During the trip, it was enriching and fruitful, therefore, to observe the dynamics of the different perspectives raised between the German stakeholders on the one hand and the confrontation from the perspective of students from the Czech Republic and Slovakia whose historical experience is influenced by the magnetism of Russia on the other hand. Is it possible for a feminist foreign policy and its criticism of investment in the military and arms sector to be fully viable at a time when the most fundamental international geopolitical upheavals are taking place? Can Germany, aware of the fundamental violation of the rights of the Uighurs in China, continue to maintain trade relations with China? Is not the announcement of a "Zeitenwende" or "epochal tectonic shift" and the declaration to invest 100 billion euros into defence in direct contradiction to the essence of a feminist foreign policy? Of course, these are issues that need to be named and addressed in a particular way, but they do not address the essence and core of the feminist foreign policy approach. As Kristina Lunz (author, activist and co-founder and co-CEO of the Centre for Feminist Foreign Policy (CFFP) said during our workshop, feminist foreign policy is not an artificial concept, but its origins go back "100 years ago, during the First World War, when about 1500 women came to The Hague from many parts of the world for the International Congress for Women, calling for an end to the First World War and to establish a set of resolutions to avoid another World War". Aware of the historical anchorage of the CFFP, we as students from the CEE region should therefore confront ourselves with a diametrically different question: Why is it so difficult to push feminist and green policies at the highest political level in our region in particular ? The vast majority of political elites in the Czech Republic and Slovakia have consistently rejected feminist policies for a long time, and any hint of their integration at national level is met with rejection, belittling and tabooing of the issue.

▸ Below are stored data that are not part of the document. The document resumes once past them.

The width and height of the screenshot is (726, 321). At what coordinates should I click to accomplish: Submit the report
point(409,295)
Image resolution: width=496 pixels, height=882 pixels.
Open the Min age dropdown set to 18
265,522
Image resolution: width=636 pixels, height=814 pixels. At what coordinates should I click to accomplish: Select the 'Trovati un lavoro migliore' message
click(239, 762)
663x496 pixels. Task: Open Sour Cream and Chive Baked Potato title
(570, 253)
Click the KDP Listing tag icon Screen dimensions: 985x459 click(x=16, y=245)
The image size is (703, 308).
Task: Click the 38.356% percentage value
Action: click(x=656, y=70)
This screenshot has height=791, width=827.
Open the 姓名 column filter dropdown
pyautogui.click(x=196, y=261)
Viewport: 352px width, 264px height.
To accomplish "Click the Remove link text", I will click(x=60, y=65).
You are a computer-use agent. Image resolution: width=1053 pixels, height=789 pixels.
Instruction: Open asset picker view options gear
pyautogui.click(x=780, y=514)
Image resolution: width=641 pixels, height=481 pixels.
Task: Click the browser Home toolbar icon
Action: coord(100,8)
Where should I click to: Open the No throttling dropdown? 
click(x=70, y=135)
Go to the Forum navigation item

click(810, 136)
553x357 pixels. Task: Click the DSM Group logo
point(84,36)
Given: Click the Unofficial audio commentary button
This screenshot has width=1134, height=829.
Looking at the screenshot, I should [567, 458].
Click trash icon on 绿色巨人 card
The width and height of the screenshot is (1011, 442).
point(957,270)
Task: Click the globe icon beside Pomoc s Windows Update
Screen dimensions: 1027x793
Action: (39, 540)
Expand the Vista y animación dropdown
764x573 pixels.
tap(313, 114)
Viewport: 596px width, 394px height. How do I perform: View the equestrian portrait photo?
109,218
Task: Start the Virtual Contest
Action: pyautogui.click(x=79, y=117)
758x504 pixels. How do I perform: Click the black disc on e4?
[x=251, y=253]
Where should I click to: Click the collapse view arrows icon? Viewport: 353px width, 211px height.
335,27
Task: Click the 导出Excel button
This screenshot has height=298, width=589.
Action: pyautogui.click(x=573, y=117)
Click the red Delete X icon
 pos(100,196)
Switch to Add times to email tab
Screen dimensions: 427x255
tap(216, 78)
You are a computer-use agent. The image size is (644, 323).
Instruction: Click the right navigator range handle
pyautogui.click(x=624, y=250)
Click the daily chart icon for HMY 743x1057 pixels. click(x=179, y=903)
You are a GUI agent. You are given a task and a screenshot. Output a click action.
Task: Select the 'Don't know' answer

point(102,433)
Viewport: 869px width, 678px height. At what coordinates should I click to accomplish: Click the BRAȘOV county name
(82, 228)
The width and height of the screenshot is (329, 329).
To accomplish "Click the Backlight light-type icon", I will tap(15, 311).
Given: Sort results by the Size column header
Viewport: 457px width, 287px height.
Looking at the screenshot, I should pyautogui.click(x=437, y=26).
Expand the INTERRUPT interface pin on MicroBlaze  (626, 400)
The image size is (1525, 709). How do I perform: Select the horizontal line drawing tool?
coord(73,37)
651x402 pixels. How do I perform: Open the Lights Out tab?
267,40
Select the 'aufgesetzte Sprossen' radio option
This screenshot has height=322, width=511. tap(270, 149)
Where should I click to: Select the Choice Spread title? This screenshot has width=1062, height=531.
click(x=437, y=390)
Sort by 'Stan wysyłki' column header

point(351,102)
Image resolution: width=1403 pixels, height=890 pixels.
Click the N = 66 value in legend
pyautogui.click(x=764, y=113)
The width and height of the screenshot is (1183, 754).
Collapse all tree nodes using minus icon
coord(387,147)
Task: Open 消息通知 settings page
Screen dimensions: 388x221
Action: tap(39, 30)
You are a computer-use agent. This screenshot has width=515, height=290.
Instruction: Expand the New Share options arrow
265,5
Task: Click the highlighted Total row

The trip to Berlin in particular offered us several ways in which we as students can do our bit to improve the political and public discourse in both countries, with the aim of creating a more acceptable environment for the implementation of these policies in the future. One of the subliminal solutions that formed a unifying line across the entire study tour was the degree of activist and vibrant public life and civil society that Germany has. While the individual speakers came from different sectors, and their experiences as well as their life stories motivated them to pursue these policies from different intentions, the undeniable, unifying element was their civic engagement, whether we are talking about Kristina Lunz, or Jörg Haast, who heads the Globalisation and Transformation division of the Heinrich Böll Foundation and who protested and advocated for the opening up of climate issues in his youth, or Merle Spellerberg, who is one of the youngest female members of the German Parliament. All of the figures whom we had the opportunity to meet had been very publicly active since their youth at the regional and national levels. Germany thus offers a prime example of how intellectually astute, courageous, energetic activists and value-rooted individuals are able to influence and shape the outcomes of the political process. They are the drivers of innovative agendas and visions, motivating political elites to advance these goals at the national level. Non-profit organizations and a strong civil society can only exist if they are made up of such activists who are willing to perform in order to advance their goals, even at the cost of civil disobedience.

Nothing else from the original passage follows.